I did some digging around and Spinitron publishes a few RSS feeds for each station it supports. One of the feeds is based on the ‘current’ playlist, so it made it very easy to figure out the most recently entered song. See here:
private void UpdateFromSpinitron() { XmlDocument doc = new XmlDocument();
HttpWebRequest request = WebRequest.Create(SpinitronRSSUrl) as HttpWebRequest;
String currentPlaying = ""; using (HttpWebResponse response = request.GetResponse() as HttpWebResponse) { StreamReader reader = new StreamReader(response.GetResponseStream()); doc.Load(reader); XmlNodeList nodelist = doc.SelectNodes("/rss/channel/item"); XmlNode currentPlayingNode = nodelist[0].SelectSingleNode("title");
currentPlaying = currentPlayingNode.InnerText; currentPlaying = currentPlaying.Replace(":"," -"); currentPlaying = currentPlaying.Replace("'", ""); } tweetMsg.Text = "Now Playing: " + currentPlaying + " (Listen Live @ WMFO.org: http://bit.ly/lOAWA)"; }
Unfortunately, Spinitron’s XML feed is craaaaaaaaap. The “description” node contains ALL the information?!?! Why use XML at all then!? Spread them nodes out, man! Anyway, I was only interested in the artist and title (which are both in the “title” node, ugg).
From there, I just threw it on a 10 second timer to query the XML feed for the latest track. I didn’t want it to automatically tweet the song, however, cause I think that could get noisy and be rude to your followers. I instead put a button for tweeting of the song. Maybe you do only every few songs? Whatever…enough to keep people interested.

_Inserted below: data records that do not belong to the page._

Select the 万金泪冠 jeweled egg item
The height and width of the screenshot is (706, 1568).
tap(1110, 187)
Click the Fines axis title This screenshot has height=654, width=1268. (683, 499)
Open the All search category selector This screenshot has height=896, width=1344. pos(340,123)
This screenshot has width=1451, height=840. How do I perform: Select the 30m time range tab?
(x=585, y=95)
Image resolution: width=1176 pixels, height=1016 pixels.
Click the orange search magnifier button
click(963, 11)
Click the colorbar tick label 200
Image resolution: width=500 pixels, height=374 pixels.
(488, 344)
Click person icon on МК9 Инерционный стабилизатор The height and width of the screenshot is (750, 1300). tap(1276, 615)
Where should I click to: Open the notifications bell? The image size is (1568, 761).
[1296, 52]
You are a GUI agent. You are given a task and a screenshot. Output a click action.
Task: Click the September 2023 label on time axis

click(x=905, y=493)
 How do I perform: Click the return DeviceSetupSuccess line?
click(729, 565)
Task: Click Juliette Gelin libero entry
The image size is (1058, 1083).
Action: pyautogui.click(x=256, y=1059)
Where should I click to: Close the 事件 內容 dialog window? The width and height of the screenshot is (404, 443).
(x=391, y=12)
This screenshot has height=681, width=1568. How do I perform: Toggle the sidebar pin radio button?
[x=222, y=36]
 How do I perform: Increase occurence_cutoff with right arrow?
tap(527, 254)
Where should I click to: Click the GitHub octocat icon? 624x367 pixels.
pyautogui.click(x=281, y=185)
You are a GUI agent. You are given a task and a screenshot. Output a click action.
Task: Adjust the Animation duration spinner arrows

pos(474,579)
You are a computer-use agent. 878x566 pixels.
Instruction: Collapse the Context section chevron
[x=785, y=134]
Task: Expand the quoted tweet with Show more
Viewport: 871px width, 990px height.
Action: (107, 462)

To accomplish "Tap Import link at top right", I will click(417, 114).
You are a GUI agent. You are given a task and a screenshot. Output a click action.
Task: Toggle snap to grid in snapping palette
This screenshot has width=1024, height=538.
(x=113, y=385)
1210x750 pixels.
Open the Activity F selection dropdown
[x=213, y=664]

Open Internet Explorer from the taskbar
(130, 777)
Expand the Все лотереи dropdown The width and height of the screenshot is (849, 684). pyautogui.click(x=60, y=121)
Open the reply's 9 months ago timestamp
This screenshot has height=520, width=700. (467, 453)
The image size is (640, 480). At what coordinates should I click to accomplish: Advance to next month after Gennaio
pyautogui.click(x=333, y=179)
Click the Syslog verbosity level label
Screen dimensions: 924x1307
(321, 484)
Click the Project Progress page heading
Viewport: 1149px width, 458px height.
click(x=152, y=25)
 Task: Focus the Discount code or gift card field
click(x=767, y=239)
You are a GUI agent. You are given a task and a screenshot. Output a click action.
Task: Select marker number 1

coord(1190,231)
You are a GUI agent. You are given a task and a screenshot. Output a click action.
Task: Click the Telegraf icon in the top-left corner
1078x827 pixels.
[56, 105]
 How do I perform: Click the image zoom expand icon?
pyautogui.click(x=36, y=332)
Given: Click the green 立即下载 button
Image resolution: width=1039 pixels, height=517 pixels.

Lastly, I borrow some code for sending the tweet…but it was real simple. Basically just opening a connection to the twitter url and sending it on! They make it real simple to send tweets, I didn’t even have to mess with the twitter API or anything.
I put the project up on codeplex here: http://spinitweet.codeplex.com/
EDIT: It occured to me that I wasn’t quite clear on my comments regarding Spinitrons XML feeds. I think I understand why they didn’t break it up beyond Title/Description. Obviously they were fitting RSS. However, why even make XML for this? Noone would read a RSS feed of that in Google Reader, for example. It would make more sense to do a RSS feed of a given users shows, and have the description be the nicely formatted complete playlist. Spinitron even says:
“An RSS feed for an individual playlist isn’t really in the spirit of RSS
because, unless it happens to be the current playlist, it’s not likely to change
like news or blog feeds do. But it may be useful to someone using a script to
grab the playlist data and process it because RSS XML should be easier to parse
than HTML playlist pages.”
So if the point is to allow people to parse the playlists, don’t worry about RSS, and just give me a better broken down XML file!